Four years before Jaws, Steven Spielberg directed his first real feature, a TV movie starring Dennis Weaver.  The film, Duel, was a low-budget thriller with a simple premise:  a man driving alone through the Mojave Desert is terrorized by an eighteen-wheeler.  What might sound like a silly set-up ends up being a gripping, frantic and frightening thriller.  Even so young, Spielberg flashes a skill and style that he will go on to show off for the next four decades.  A film that lives on as a cult classic, Duel is one of the best examples of how to build tension from seemingly mundane circumstances.  The beauty of how the fear manifests itself here is the isolation of the driver and the incomprehension of what’s happening to him.  An ordinary guy, driving an ordinary car on an ordinary road on a boring business trip.  And Spielberg’s decision to make the truck driver unseen only ratchets up the fear level, turning the truck into a vicious monster, relentless and hungry.  Man versus beast has never been done so simply, or so terrifyingly.
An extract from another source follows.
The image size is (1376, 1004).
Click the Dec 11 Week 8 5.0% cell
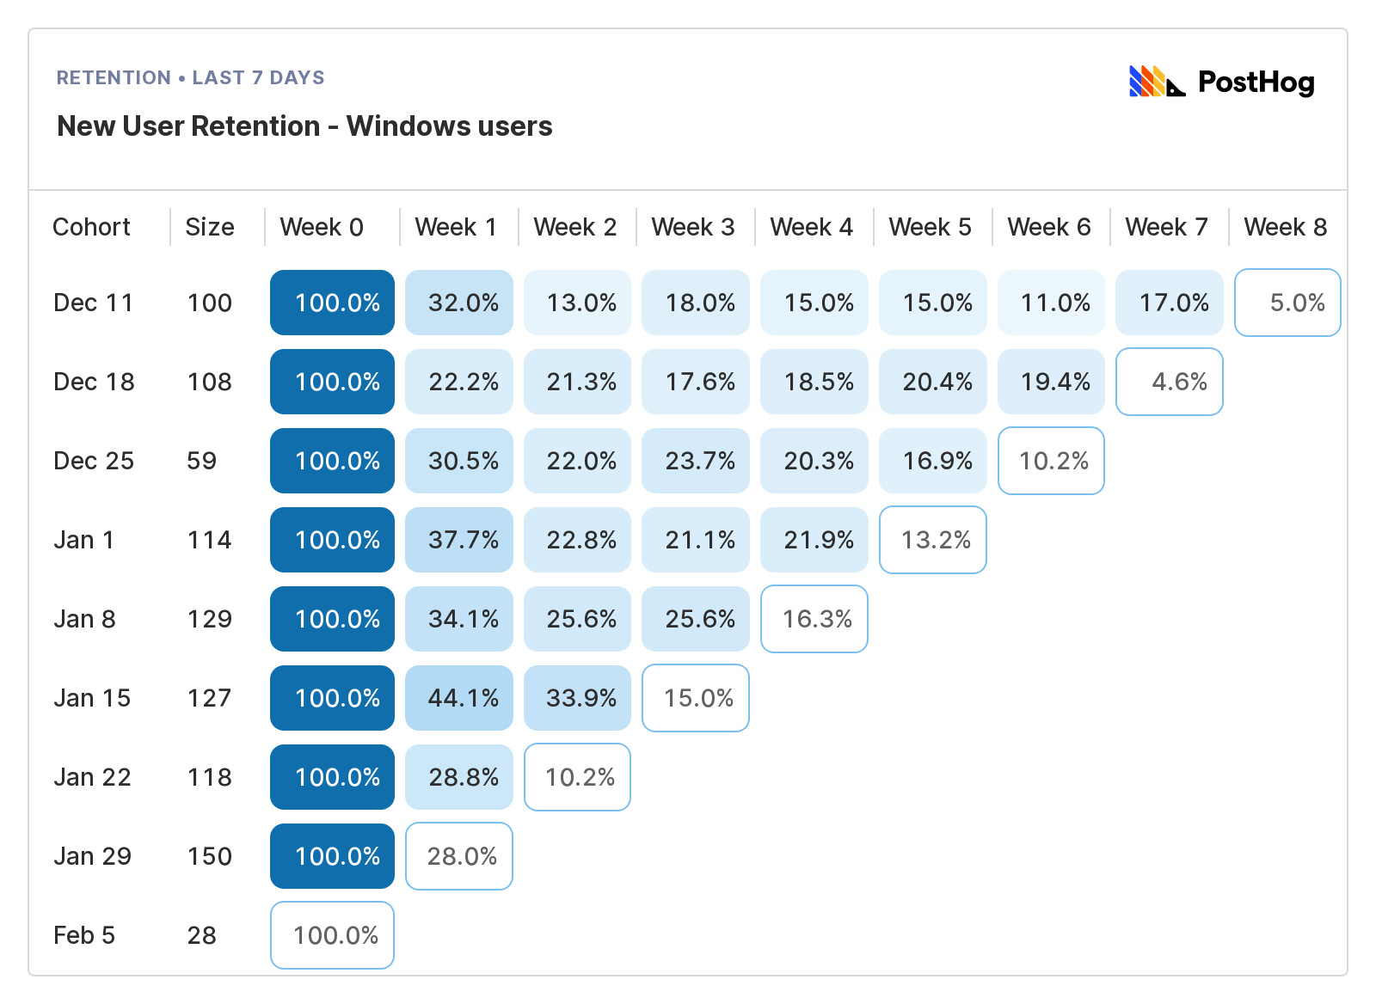[1287, 303]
Blake Lively has a completely different beast to fend off in The Shallows, a movie that owes its DNA to Mr. Spielberg and Jaws.  Lively plays Nancy, an avid surfer/medical student from Texas who, in tribute to her recently-deceased mother, goes to surf at her Mom’s favorite spot in a remote area in Central America.  The setup alone is a classic trope from almost every horror movie:  pretty girl travels to a remote part of the world and nobody knows where she is.  And, of course, she’s all alone.  Brilliant.  But wait…there’s more.  Let’s go into the ocean…ALONE!  So you know something bad is going to happen and, of course, it has to be a killer shark (are there any other kind in the movies), one with a really bad attitude and an intense desire for some Nancy meat. Yes, it’s hard not to roll your eyes at some of the early moments when you totally can see what’s coming, but, for some strange reason, the movie remains watchable and rises above its implausibility thanks to Lively’s engaging and smart performance, and, to be honest, director Jaume Collet-Serra’s beautiful and sometimes haunting camerawork.  Look, it’s pick your poison here:  would you rather be chased by a relentless eighteen-wheeler with a grudge or an angry Great White with an appetite?  Either way, these movies are guaranteed to get your heart rate up and make you appreciate traffic and crowded beaches.   

Duel:

  • Isolation scale (out of 10):  1
  • Degree of difficulty (out of 10):  3
  • COVID-era relatability:  no traffic
  • BONUS points for:  making us believe a Plymouth Reliant could outrun anything

The Shallows:

  • Isolation scale (out of 10):  8
  • Degree of difficulty (out of 10):  8
  • COVID-era relatability: even a remote beach is dangerous
  • BONUS points for:  the seagull

Adrift (2018) & All Is Lost (2013)

Part of the terror of The Shallows is in the fact that, for our heroine, safety is so close, and yet she just can’t reach it.  The shore is just a few strokes away, but the danger, for her, is lurking in the water.  For our isolated protagonists in Adrift and All is Lost however, the water itself is the danger—and they have no coastline to save them.  Adrift stars Shailene Woodley and Sam Claflin as Tami and Richard, a couple who run into a hurricane while sailing a luxury sailboat from Tahiti to San Diego.  Based on a true story and directed by Baltasar Kormákur, the film is exciting and exhausting, as we experience the devastation the hurricane causes and the desperate fight for survival in its aftermath.  Richard is seemingly lost at sea, leaving Tami, the much more inexperienced sailor, alone and forced to find a way to stay alive.  Woodley’s naturalistic approach suits the role perfectly, and Kormákur’s direction is minimalistic without being melodramatic.  The real Tami was out on the ocean for 41 days before being rescued.  And I thought being stuck in the house was torture. 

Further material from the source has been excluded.